After about four years, the YWCA had to consolidate that daycare back to the main center, as it could only operate one facility. “So we opened it up,” Jensen says. “We worked out an agreement with a private operator to open up a convenience store.” He continues, “And now we’re talking with the Duluth Police Department about opening a substation.”
The most successful hub and venture Jensen says, is at the University of Minnesota Duluth at the Kirby Center. To get this going, DTA had to assure it was going to generate ridership from the university. It looked at starting a U-pass program.

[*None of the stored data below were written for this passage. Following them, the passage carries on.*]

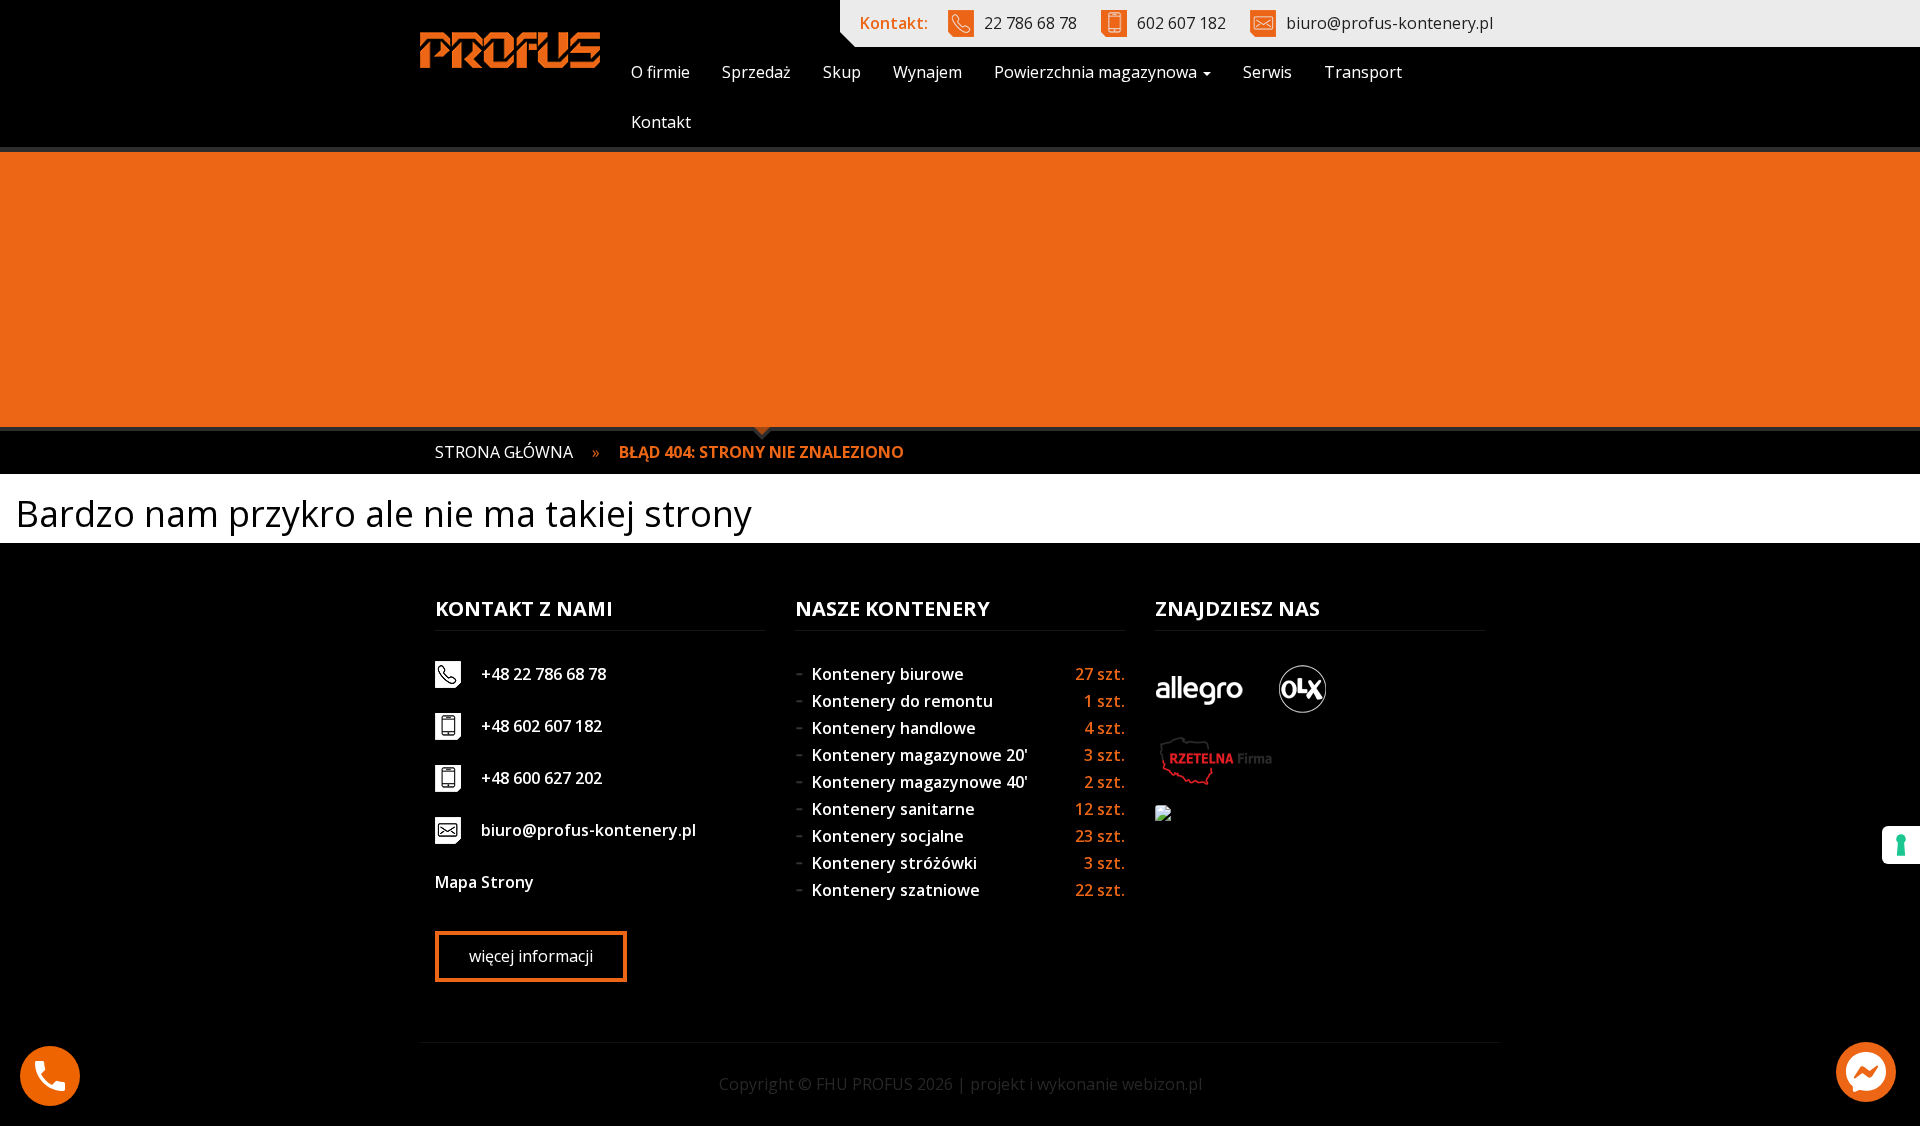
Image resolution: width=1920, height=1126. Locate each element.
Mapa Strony (484, 882)
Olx (1302, 689)
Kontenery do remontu (902, 701)
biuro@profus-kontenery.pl (1389, 23)
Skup (842, 72)
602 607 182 (1181, 23)
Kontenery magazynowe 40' (920, 782)
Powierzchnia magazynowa (1097, 72)
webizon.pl (1162, 1084)
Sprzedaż (756, 72)
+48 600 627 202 (541, 778)
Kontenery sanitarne (893, 809)
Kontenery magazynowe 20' (920, 755)
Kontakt (661, 122)
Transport (1363, 72)
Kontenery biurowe (888, 674)
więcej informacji (531, 956)
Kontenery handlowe (894, 728)
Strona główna (504, 452)
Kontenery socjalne (888, 836)
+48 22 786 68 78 (543, 674)
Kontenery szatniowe (896, 890)
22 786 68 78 (1030, 23)
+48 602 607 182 (541, 726)
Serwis (1267, 72)
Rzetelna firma (1214, 761)
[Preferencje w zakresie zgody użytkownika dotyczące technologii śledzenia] (1901, 845)
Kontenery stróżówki (894, 863)
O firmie (660, 72)
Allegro (1199, 689)
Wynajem (927, 72)
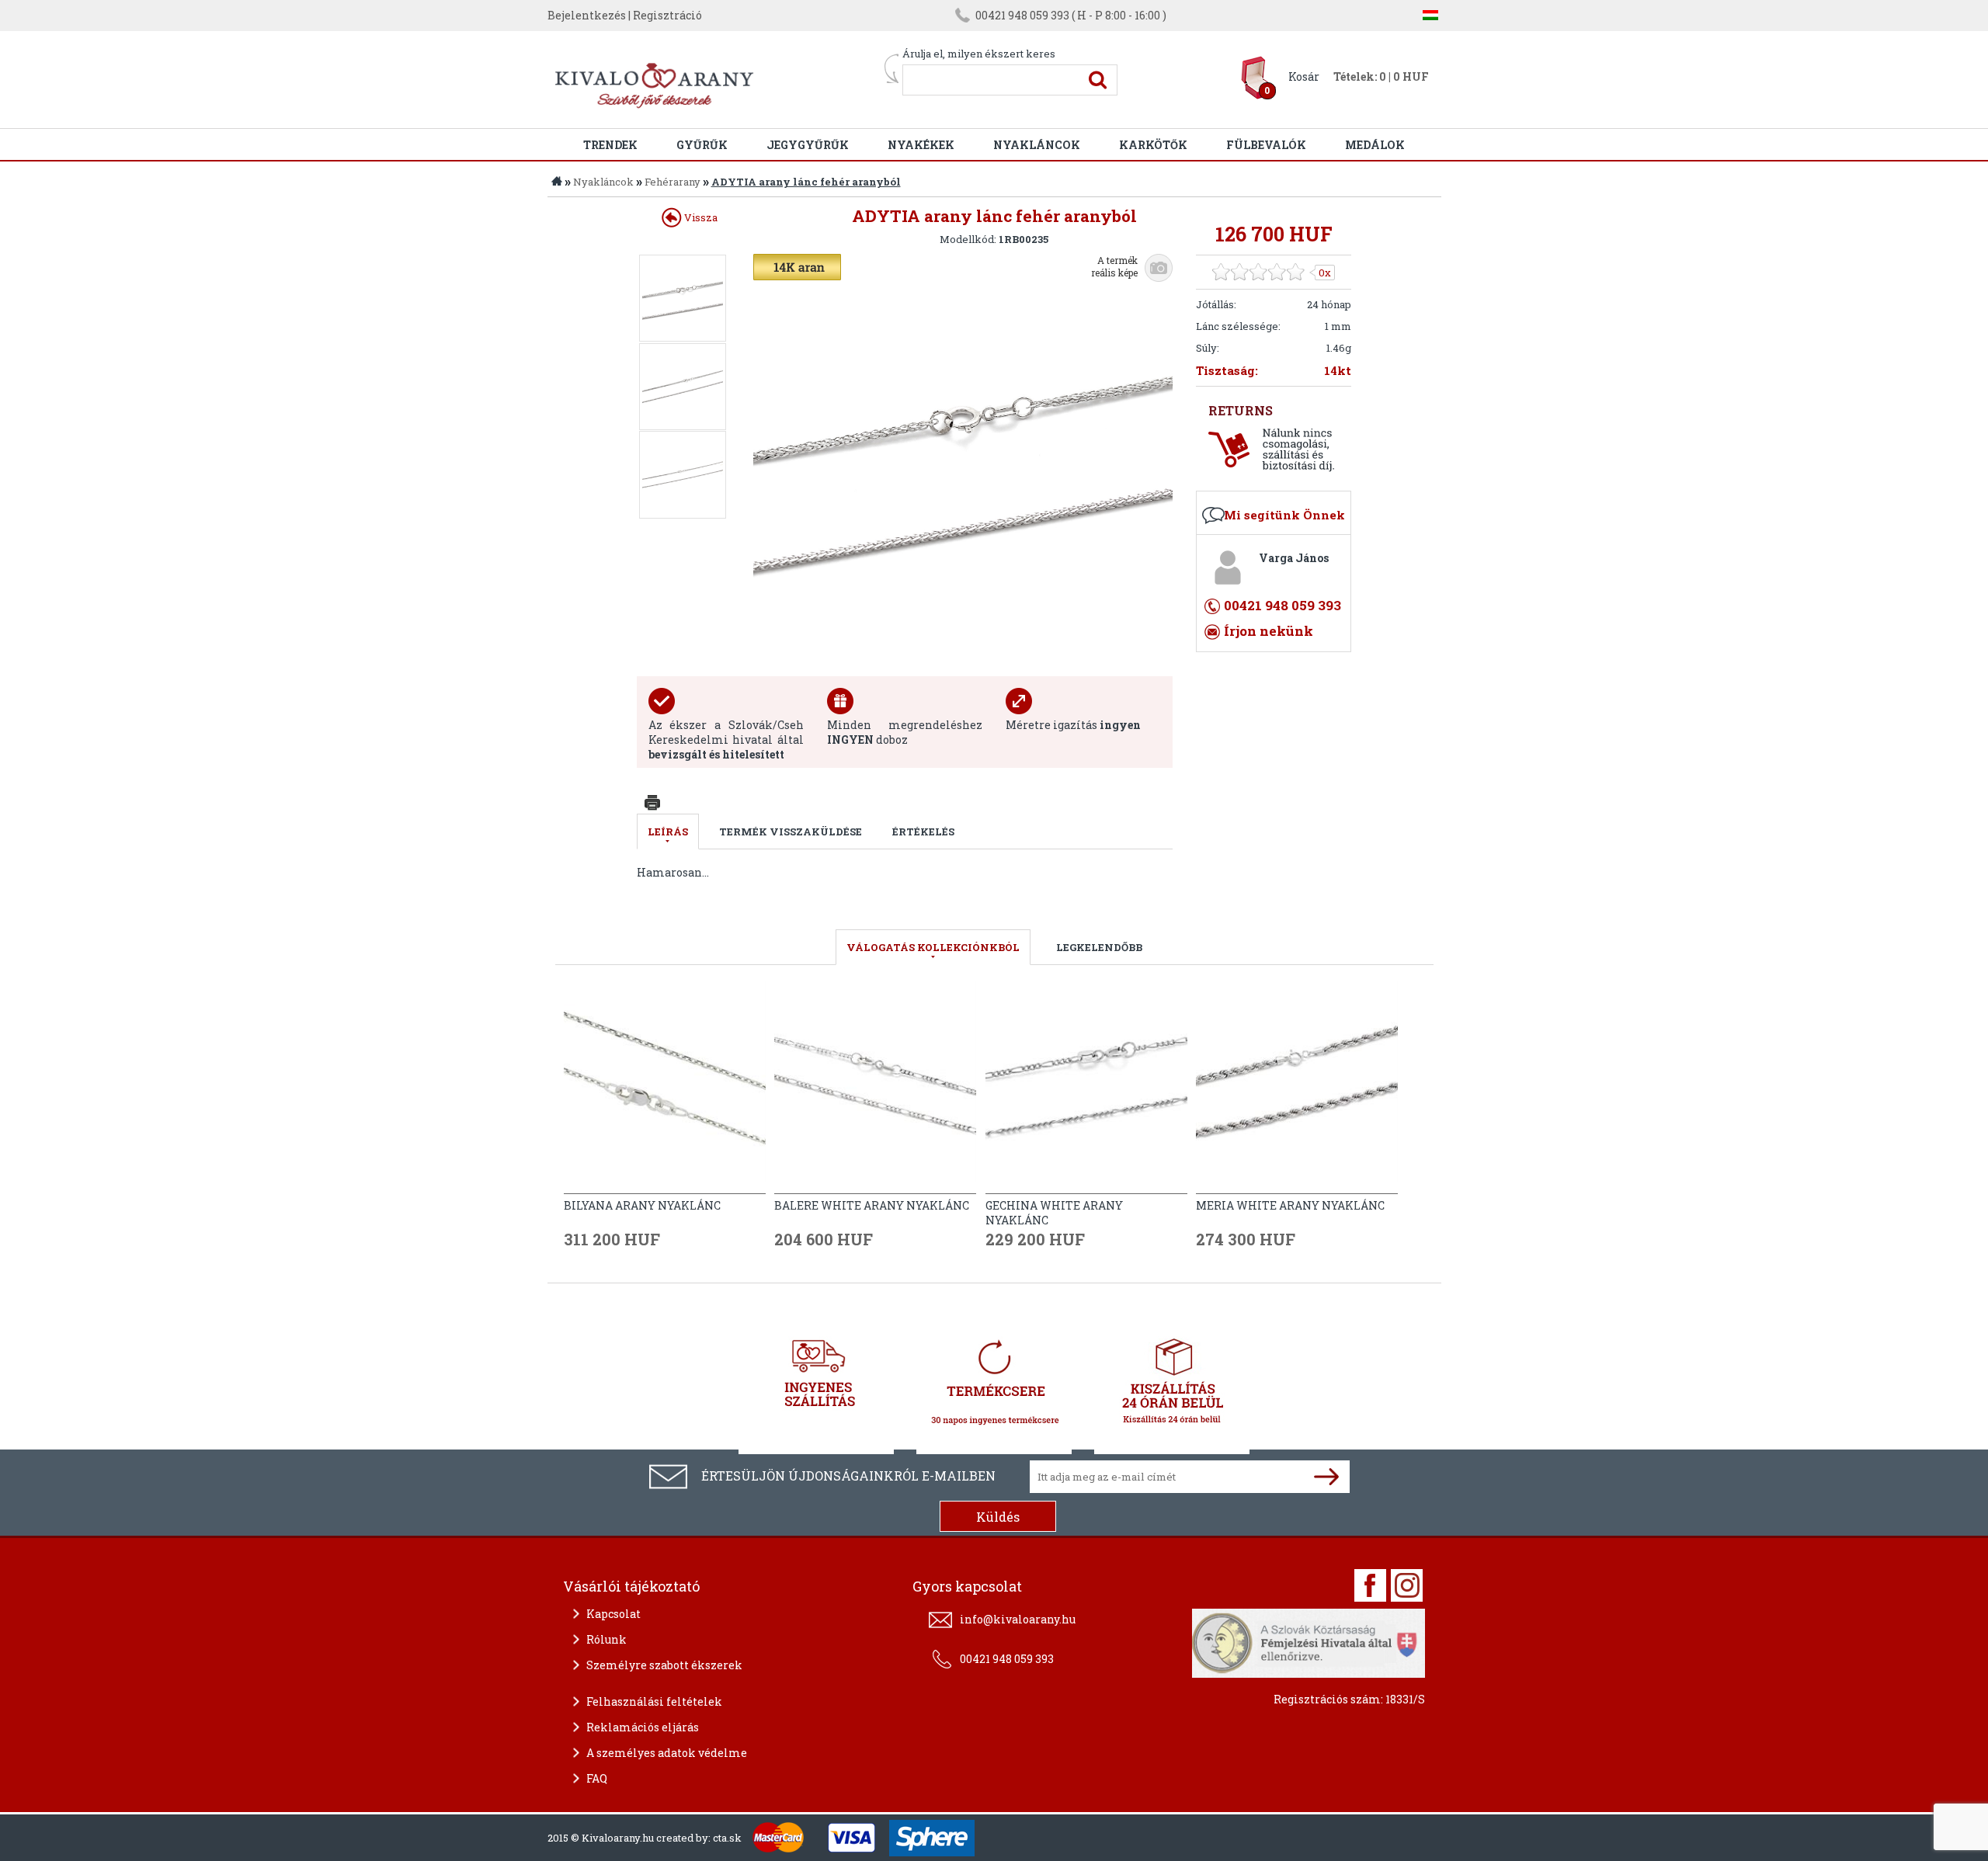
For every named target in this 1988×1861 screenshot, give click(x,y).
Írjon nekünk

Jensen says, “We certainly never coined that phrase, but we’ll steal any good idea.”
It was at this time the university was faced with the problem of having to build more parking lots to accommodate increased enrollment. “We were just very fortunate, it was perfect timing,” Jensen says. “We convinced them that if they offered a free bus pass to every student, they wouldn’t have to build new parking ramps and that’s exactly what happened.”
The service has proven so successful, it has expanded to the four other area colleges. “I would say of all the things we’ve done in the entire time I’ve been here, that has been the most successful program ever,” Jensen states.
One of the issues in the beginning was that the university ID that is used as the transit pass, it was impossible to know if a student had dropped out. “Fortunately for us we just acquired the GFI Odyssey system and so now we have programmed into our computer system; if there is an ID that is no longer an active enrollment, we get that list and we put that into our system and those IDs are rejected by the farebox.”
After the pass program, DTA moved into constructing the transit center at the student center. About this time there was a lot of talk across the country about the Welfare to Work program. There were three obstacles in getting people into the workforce: transportation, accessible daycare and education.
The university put in a daycare adjacent to the transit center. The partnership between the university and DTA created the perfect mix. “Here we had a university, we were putting in a daycare center and we had transportation service,” Jensen states.
Ahead of its Time
It was a bit of persuasion from the Minnesota DOT that DTA got swept into the amount of technology it has. The Minnesota DOT was initiating Transportation Operating Control Centers (TOCC) around the state.
“We needed to replace our radio system at that time,” he says. “We were convinced, we weren’t convinced, we were persuaded, let me put it that way,” he says laughing, “that we should take the next step and that we should be looking at AVL, automatic vehicle locators, and some of the other technology that was just coming in to being under the ITS acronym.”
For passengers waiting outside in the middle of Duluth-stricken winters, knowing exactly when the next bus is coming is important. Jensen explains, “When people call in and say, ‘well, I’ve been standing out here on the corner for 20 minutes, where’s the bus?’ Now we can look on the computer screen and tell them exactly where it is.
“Better yet, if they’re standing at a downtown transit station, there’s a sign that will tell them approximately how long it will be before the next bus comes.”